Again, if our choices aren't freely made then we aren't responsible for them. If those choices aren't ours then the responsibility for them rests with God and God cannot defy His own nature, which is purely, perfectly good.

It proves that our will is not free but in bondage.

Paul says before we came to God we were in bondage....Christ set us free
That's a separate thing. But we are called by God into relation, so that none might perish but all might have life everlasting and the abundance of our intended design in this life. Unfortunately, being willful, not all accept the gift.

What part of bondage do you interpret as freewill?
We are born in sin, slaves to our senses and our limitations, which root us in the empirical and move us toward the sating of whatever desires are found there and which move us, ego and appetite. We can choose to have or do, we can even choose to do what others looking on and we ourselves would call good. But we cannot be good and will not escape our natures, our willful missteps. And so grace.

if we had freewill why would Christ need to die?
If we lacked free will there'd be no need, being created to do what we do and be as we are. It is our rebellion in purpose that requires the cross, as God loves us and love is, we are taught, self sacrificing. Is there a clearer example of that perfect love than the cross?

His death and resurrection is what sets us free.
From the judgment of our willful acts, to be sure.

To say you have freewill means you can choose to do righteousness and not sin....nobody who ever lived [bar One] ever did but still we kid ourselves, or rather we allow the devil to kid us.
I can demonstrate the error of that this way. A man may say to a woman, not his wife, offering herself in sin, "No". And that same man may think of someone later, cutting in front of him in traffic, a thought that is contrary to God's desire. And the self same mechanism by which he said "No" existed when he said, in essence and to the temptation of that thought, "Yes" and yet we have two distinctly different choices. One that does not require anything of grace and serves the good and the other that requires it and serves a wrong purpose.

It is entirely because we can choose to deny sin, to turn from temptation but do not that we are condemned justly and it is our willful leaning into our imperfection, against what we know to be the good, that requires grace.

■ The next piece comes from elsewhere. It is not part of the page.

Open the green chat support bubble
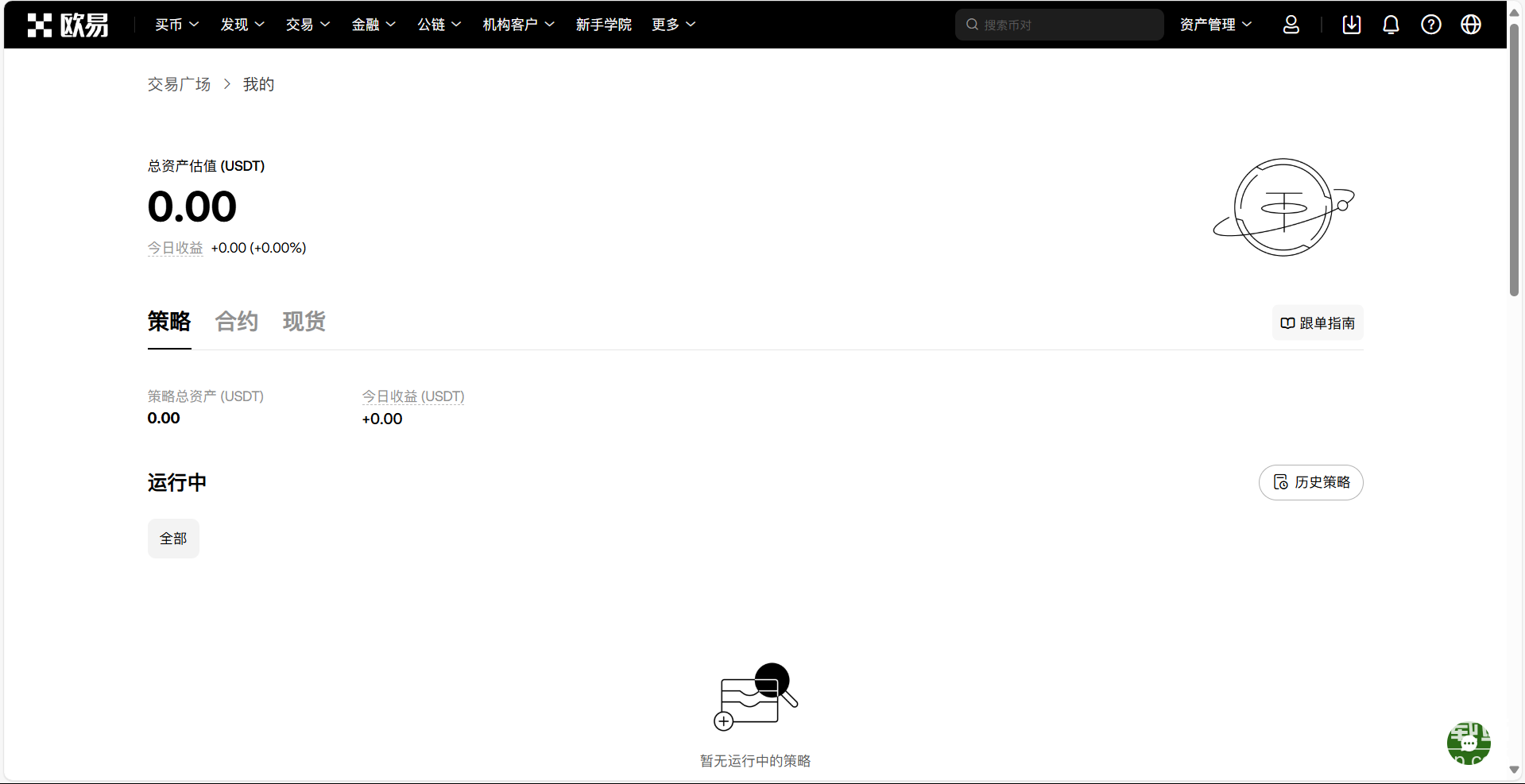The width and height of the screenshot is (1525, 784). click(x=1468, y=743)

Paul says we are either servant of righteousness or servants of sin.
He's right. But my son can love me, serve me and err. Sometimes willfully. There is that which we will, but sometimes do not and that which we would do but sometimes fail, to borrow and amend.

What part of servant do you understand as freewill?
Hopefully the above explains my contextual sense of the relation between man and sin and grace.

But to be servants of righteousness is our perfect freedom,
To be sure, to be free of the fetters of that failure and its condemnation.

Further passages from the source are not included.